Réinstallation des Chagossiens : la responsabilité de Maurice

Pour ce qui est de la réinstallation des Chagossiens, ce sera à Maurice de la gérer. « Maurice sera libre de mettre en œuvre un programme de réinstallation pour les Chagossiens vers les îles extérieures, mais pas Diego Garcia – Maurice et le Royaume-Uni établiront un nouveau programme de visites pour les Chagossiens dans l’archipel, limité aux îles extérieures. »

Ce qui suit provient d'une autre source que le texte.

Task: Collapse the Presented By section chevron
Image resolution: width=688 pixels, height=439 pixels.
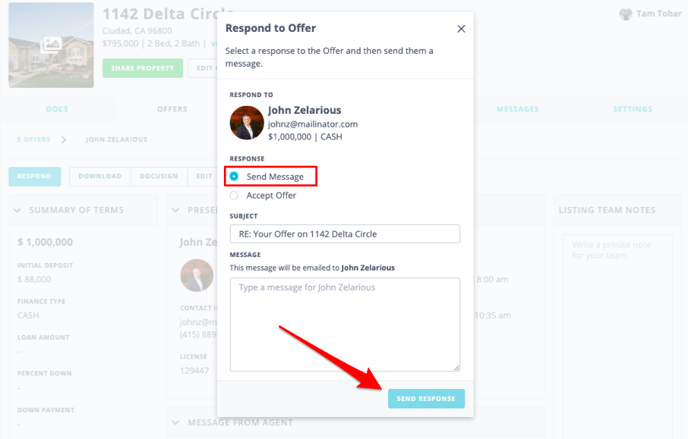Action: tap(176, 210)
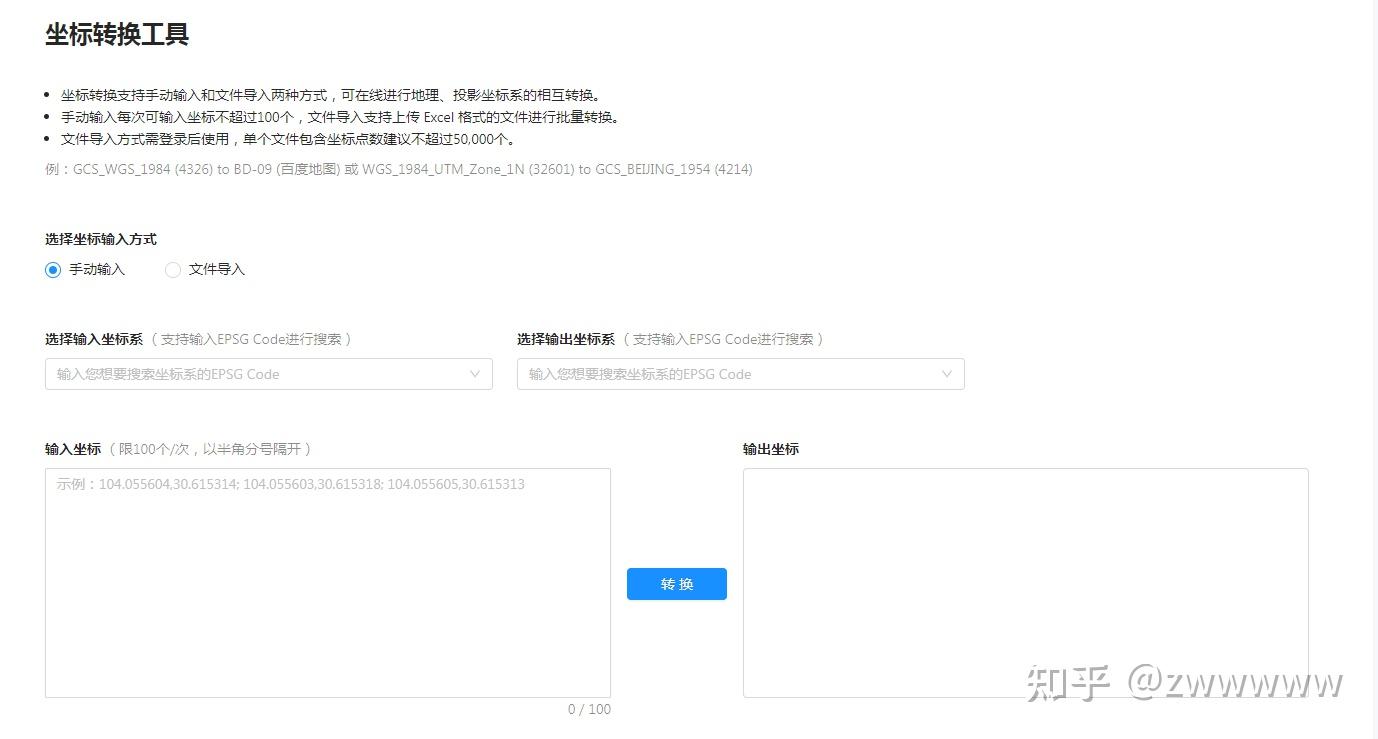Click inside the 输入坐标 text area
This screenshot has height=739, width=1378.
327,580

Diego Garcia: pleins pouvoirs aux Britanniques

Concernant la base militaire américaine sur Diego Garcia, « pour une période initiale de 99 ans, le Royaume-Uni sera autorisé à exercer, à l’égard de Diego Garcia, les droits et autorités souverains de Maurice nécessaires pour assurer la poursuite de l’exploitation de la base ». De plus, « les opérations de la base resteront sous le contrôle total du Royaume-Uni » et le « Royaume-Uni a le droit de prolonger » la période initiale de 99 ans.

Le document précise que David Lammy a déclaré : « Nous avons le plein soutien de Maurice pour des arrangements de sécurité robustes, y compris pour empêcher les forces armées étrangères d’accéder aux îles extérieures ou de s’y établir ».